Connectivity and regional fintech hubs, however, involve creating the right environment to allow these complex codependent services to work with each other. We’ve got good form in looking at ways we can make this happen already, not least with the defacto fintech trade body Innovate Finance and its Fintech National Network

Will creating specific fintech hubs be a good idea? Quite possibly. And anything to reduce the focus on London is a positive - not least in terms of access to skills, reducing expense, and also opening the sector up to local wider expertise.

Again it would be good to see more financial expertise (outside of banks and insurance businesses) coming into play - even formal panels of accountants, FDs and business owners who can provide proving grounds for new products.

Policy and regulation

This is the big one. A recent Australian Senate Inquiry into fintech put particular emphasis on regulatory change and the required oversight; the same would surely apply to the UK.

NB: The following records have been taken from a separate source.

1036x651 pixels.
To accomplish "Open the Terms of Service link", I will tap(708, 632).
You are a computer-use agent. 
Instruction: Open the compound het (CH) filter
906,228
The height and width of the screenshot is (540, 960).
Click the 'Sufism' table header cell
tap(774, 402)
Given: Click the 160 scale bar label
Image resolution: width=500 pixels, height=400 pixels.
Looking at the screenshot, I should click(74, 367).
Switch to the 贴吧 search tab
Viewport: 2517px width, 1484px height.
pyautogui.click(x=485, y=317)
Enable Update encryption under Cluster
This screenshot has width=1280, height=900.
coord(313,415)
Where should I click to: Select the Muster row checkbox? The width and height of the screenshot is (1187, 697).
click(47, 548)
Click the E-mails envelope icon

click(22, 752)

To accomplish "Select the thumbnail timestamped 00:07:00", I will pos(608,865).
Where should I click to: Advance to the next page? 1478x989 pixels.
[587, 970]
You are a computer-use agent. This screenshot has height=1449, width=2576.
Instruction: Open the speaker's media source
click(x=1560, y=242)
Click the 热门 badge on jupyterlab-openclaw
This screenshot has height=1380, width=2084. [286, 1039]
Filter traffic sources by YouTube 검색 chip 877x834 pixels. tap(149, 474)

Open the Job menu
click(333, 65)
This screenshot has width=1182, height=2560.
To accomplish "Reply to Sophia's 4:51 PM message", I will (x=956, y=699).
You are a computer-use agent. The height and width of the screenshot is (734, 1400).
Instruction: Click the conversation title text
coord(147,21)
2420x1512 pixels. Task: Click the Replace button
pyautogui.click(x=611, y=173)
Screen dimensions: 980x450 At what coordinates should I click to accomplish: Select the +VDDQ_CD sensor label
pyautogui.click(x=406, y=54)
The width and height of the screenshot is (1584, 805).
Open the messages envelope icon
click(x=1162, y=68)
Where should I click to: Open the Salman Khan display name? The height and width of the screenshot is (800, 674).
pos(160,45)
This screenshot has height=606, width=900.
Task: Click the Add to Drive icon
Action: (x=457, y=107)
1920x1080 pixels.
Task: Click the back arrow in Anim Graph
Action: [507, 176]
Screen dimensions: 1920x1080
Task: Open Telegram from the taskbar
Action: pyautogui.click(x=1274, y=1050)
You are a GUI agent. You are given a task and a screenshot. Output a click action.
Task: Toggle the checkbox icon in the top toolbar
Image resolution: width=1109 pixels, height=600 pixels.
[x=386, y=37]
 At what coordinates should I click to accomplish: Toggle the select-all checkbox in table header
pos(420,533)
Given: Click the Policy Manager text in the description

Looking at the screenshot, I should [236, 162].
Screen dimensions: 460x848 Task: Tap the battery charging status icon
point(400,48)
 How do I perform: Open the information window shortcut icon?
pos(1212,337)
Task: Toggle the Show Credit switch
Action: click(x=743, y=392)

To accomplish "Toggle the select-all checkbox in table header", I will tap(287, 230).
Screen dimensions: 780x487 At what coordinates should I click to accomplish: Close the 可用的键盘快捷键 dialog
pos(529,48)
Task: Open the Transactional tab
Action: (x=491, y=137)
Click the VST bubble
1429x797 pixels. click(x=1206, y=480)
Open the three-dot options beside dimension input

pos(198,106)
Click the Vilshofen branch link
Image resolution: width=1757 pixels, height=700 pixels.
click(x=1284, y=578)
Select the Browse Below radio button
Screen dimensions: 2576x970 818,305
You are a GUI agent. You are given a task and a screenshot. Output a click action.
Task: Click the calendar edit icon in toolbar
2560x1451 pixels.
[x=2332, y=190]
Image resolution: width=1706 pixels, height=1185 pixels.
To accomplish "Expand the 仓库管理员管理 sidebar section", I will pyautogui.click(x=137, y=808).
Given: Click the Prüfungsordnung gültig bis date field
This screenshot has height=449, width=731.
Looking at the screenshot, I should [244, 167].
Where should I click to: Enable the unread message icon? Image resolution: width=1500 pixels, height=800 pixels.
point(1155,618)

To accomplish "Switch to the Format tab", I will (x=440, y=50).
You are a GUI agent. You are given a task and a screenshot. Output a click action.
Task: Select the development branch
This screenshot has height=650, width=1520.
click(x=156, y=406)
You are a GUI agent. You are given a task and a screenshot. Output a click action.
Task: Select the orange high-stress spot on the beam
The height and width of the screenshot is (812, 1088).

I have my doubts as to whether many of the major regulators are going to be fit for purpose before too long. Open banking provided enough headaches, as did GDPR, but the desire to open up more financial data is bound to expose the inadequacy of regulation primarily designed for a non-digital world. 

Insurance, investment, pension, privacy, banking, accounting, payments and of course tax are easier to police when the demarcations are clear. But what about when they start to interact with each other? What will it mean if accounting software starts to make recommendations around financial products?  Will accountants be seen as part of the formal advisory chain if they introduce and manage the software subscription? 

This is certainly an opportunity to reduce both administration and cost, while at the same time reshaping policy and regulation to create a better playing field for all concerned. It’s also likely to take a long time. Changes in regulation are a primary driver of innovation and adoption in the world of accounting and finance, so action in this area will hold the key to unlocking the whole shebang.

Global competitiveness

The UK has good form here already, although accelerating this will depend on all the other elements coming together. Cynics may see this as a cosmetic project to boost post-Brexit planning. Regardless of your political views, we are predominantly a services-based economy and fintech fits that profile. Attracting talent (while limiting immigration), providing incentives for funding (when the Treasury might not have the leeway) and creating an ideal regulatory environment (see above) may all be part of the mix. But this is an area where we should be thinking about attracting businesses to set up in the UK, rather than just export. Antipodean and US software within the UK accounting market has proven that imported fintech can be a welcome addition that delivers some significant kicks to incumbents.

There’s no doubt the government sees strategic advantage in maintaining the UK as a global leader in fintech, and it’s inevitable that the report will underline this. 

With the increased level of digital reporting coming in the shape of MTD, ensuring businesses get their hands on the right technology and that their advisers are taken seriously should be an important element in the review’s final recommendations. At the moment it’s hard to see that this will be a priority.